Quest: Site Analytics — Visitor Engagement & Usage Intelligence
ID: q-site-analytics
Layer: Senate
Priority: 78
Status: active
Goal
Track how visitors use SciDEX — which pages they visit, how long they stay,
what content types attract engagement, and where they come from. Use these
signals to improve the site, prioritize content generation, and measure the
platform's reach.
What to track
Per-pageview (core)
| Field | Why it matters |
|---|
| path | Which pages are visited |
| referrer | Where visitors come from (search, direct, social, other sites) |
| user_agent | Browser/bot classification |
| session_id | Group pageviews into sessions (cookie or IP+UA hash) |
| timestamp | Time-series analysis |
| response_time_ms | Performance monitoring |
| status_code | Error rate tracking |
Per-session (derived)
| Metric | How to compute |
|---|
| pages_per_session | COUNT(pageviews) grouped by session_id |
| session_duration | MAX(timestamp) - MIN(timestamp) per session |
| bounce_rate | Sessions with only 1 pageview / total sessions |
| entry_page | First page of session |
| exit_page | Last page of session |
Content engagement (aggregated)
| Metric | Purpose |
|---|
| Views by page type | hypothesis / analysis / wiki / debate / notebook / gap / dashboard |
| Views by domain | Which research domains attract visitors |
| Search queries | What are people looking for? (from /api/search logs) |
| Time-on-page | Proxy for content quality |
| Return visitors | How many come back? |
Improvement signals
These stats directly inform what to build next:
- Low-traffic high-value pages → need better discovery/linking
- High-bounce pages → content or UX problem
- Popular search terms with no results → content gap
- Pages with long dwell time → successful content to replicate
- Referrer patterns → where to promote
- Bot vs human ratio → SEO health
- Error pages → broken links to fix
- Mobile vs desktop → responsive design priority
Architecture
Middleware (lightweight)
FastAPI middleware logs every request to
site_pageviews table. Minimal
overhead (~1ms): just INSERT, no blocking. Excludes static assets
(/static/
, .css,
.js, .ico) and health-check endpoints.
Tables
site_pageviews — raw event log (path, referrer, user_agent, session_id, ...)

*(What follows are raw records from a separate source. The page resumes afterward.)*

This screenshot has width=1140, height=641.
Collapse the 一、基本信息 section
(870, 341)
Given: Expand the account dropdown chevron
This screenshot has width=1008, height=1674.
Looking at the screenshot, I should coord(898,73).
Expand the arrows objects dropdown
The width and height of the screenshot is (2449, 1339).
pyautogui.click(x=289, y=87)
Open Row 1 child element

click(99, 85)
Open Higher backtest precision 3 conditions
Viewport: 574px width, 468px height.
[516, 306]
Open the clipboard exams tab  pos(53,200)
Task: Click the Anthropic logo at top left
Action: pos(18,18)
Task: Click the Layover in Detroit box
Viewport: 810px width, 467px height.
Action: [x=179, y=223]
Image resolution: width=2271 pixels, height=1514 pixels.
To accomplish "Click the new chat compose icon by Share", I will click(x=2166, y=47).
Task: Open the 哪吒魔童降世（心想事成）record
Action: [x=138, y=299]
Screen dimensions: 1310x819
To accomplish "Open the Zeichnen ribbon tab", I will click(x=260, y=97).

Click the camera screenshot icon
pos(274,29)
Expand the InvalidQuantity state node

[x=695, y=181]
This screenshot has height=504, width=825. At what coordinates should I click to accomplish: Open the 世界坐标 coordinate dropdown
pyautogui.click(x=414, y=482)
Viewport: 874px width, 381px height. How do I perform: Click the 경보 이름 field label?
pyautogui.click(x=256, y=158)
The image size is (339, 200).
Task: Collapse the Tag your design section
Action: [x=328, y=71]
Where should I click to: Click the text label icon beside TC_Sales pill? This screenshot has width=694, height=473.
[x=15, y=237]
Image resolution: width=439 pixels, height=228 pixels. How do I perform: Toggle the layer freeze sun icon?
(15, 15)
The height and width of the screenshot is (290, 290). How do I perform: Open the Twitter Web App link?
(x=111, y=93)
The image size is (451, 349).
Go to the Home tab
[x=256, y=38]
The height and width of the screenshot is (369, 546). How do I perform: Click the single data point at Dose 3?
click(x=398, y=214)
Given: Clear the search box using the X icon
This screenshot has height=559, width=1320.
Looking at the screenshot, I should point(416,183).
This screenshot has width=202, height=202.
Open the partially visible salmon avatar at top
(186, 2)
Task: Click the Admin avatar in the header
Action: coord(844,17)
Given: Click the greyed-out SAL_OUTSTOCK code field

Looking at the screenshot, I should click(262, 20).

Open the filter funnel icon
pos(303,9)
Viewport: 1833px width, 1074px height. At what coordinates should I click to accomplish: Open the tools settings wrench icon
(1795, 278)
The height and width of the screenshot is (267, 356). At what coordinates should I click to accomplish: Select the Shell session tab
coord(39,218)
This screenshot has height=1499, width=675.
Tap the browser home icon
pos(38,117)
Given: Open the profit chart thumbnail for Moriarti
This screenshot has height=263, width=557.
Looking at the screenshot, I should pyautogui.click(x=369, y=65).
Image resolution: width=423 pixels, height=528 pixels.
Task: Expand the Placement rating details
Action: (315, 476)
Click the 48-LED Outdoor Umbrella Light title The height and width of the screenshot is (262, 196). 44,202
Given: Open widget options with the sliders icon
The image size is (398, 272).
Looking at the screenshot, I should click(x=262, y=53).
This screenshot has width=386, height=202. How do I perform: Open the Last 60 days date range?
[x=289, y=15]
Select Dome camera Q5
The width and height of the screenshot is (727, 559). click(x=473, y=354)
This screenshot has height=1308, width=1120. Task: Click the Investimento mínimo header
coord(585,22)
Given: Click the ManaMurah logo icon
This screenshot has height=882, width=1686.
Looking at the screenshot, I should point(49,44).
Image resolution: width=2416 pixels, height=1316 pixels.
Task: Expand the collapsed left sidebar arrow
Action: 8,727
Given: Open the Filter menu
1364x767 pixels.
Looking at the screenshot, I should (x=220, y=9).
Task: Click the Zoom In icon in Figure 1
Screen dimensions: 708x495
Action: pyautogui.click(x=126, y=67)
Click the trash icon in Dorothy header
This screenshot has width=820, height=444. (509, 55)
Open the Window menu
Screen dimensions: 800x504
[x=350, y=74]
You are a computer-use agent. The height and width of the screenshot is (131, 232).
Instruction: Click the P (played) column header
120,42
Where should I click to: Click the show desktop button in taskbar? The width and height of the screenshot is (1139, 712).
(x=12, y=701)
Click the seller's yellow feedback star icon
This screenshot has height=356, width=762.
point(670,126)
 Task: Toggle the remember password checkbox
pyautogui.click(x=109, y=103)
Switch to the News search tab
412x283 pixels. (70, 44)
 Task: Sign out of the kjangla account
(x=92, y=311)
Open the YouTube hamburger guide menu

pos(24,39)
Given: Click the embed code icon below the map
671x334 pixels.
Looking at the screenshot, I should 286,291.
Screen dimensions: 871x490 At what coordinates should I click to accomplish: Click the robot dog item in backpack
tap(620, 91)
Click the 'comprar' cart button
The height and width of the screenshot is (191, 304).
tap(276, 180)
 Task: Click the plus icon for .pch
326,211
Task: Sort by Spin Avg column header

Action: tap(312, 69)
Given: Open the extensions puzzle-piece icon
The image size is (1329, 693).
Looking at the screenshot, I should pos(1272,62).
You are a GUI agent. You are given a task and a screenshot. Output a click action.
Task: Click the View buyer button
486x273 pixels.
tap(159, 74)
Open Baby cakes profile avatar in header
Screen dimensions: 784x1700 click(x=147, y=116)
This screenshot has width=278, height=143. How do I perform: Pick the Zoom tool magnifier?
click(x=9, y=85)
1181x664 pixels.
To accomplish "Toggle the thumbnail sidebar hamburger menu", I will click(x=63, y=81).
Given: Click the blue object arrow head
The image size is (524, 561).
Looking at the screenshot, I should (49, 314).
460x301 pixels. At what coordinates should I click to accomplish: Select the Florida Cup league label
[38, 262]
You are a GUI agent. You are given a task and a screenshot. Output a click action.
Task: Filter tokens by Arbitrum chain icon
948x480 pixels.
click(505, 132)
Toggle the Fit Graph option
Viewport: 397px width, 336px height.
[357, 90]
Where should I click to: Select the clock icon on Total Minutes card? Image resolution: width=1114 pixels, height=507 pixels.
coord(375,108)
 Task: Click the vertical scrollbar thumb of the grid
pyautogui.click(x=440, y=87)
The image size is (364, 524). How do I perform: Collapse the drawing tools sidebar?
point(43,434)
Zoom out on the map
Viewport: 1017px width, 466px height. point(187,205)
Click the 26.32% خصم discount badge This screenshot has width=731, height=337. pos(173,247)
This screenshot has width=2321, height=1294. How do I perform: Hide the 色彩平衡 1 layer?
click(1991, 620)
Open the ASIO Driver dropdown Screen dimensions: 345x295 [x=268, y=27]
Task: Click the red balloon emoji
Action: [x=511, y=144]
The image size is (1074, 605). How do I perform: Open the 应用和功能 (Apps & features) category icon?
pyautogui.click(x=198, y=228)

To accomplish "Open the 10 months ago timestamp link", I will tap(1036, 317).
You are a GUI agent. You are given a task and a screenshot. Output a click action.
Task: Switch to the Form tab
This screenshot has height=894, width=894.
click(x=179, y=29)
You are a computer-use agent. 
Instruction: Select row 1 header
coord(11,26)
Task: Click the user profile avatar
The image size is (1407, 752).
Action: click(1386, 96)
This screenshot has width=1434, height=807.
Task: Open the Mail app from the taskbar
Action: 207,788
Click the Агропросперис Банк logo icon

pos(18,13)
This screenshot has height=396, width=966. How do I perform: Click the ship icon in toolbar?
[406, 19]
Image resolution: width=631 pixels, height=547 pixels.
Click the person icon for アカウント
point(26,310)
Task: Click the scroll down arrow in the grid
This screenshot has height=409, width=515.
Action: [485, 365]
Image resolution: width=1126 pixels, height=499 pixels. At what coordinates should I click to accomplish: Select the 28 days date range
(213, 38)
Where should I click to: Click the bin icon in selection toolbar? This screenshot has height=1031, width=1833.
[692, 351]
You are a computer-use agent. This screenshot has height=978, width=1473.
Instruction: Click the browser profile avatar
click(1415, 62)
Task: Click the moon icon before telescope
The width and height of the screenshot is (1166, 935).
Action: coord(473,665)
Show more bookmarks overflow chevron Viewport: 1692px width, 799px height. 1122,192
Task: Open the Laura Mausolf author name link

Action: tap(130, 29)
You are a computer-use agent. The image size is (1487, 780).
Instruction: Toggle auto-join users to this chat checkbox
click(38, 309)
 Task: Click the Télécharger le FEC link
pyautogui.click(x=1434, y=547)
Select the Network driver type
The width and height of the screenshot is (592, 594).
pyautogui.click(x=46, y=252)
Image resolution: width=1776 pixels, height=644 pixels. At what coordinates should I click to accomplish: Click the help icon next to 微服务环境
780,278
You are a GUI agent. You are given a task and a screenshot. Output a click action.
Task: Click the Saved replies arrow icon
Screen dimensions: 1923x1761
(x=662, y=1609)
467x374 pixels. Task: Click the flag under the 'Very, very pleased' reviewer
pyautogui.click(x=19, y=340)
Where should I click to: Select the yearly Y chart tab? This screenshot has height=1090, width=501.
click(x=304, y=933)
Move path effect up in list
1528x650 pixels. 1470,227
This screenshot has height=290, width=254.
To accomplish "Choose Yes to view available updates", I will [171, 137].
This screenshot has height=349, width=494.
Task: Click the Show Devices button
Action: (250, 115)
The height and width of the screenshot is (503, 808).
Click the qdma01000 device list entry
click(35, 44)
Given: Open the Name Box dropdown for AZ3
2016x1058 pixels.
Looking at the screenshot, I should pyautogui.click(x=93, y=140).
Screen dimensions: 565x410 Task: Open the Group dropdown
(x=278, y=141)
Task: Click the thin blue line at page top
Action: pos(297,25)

site_sessions — materialized session aggregates (computed periodically)
site_daily_stats — daily rollups for trend charts
Dashboard page: /senate/analytics
- Today's stats: pageviews, unique sessions, top pages
- 7-day / 30-day trend charts (pageviews, sessions, bounce rate)
- Content breakdown: pie chart by page type
- Referrer breakdown
- Top pages table with views, avg time, bounce rate
- Search query cloud / table
- Geographic distribution (if IP → country mapping added later)
Privacy
- No PII stored — session_id is a hash of IP + user-agent (not reversible)
- No cookies required (server-side session inference)
- Compliant with minimal-tracking principles
Acceptance criteria
☐ Middleware records pageviews with <2ms overhead
☐ /senate/analytics shows today + 7d + 30d stats
☐ Page-type breakdown chart
☐ Top-10 pages table
☐ Referrer breakdown
☐ Bot filtering (exclude known crawlers from human stats)
☐ Daily rollup task keeps site_daily_stats fresh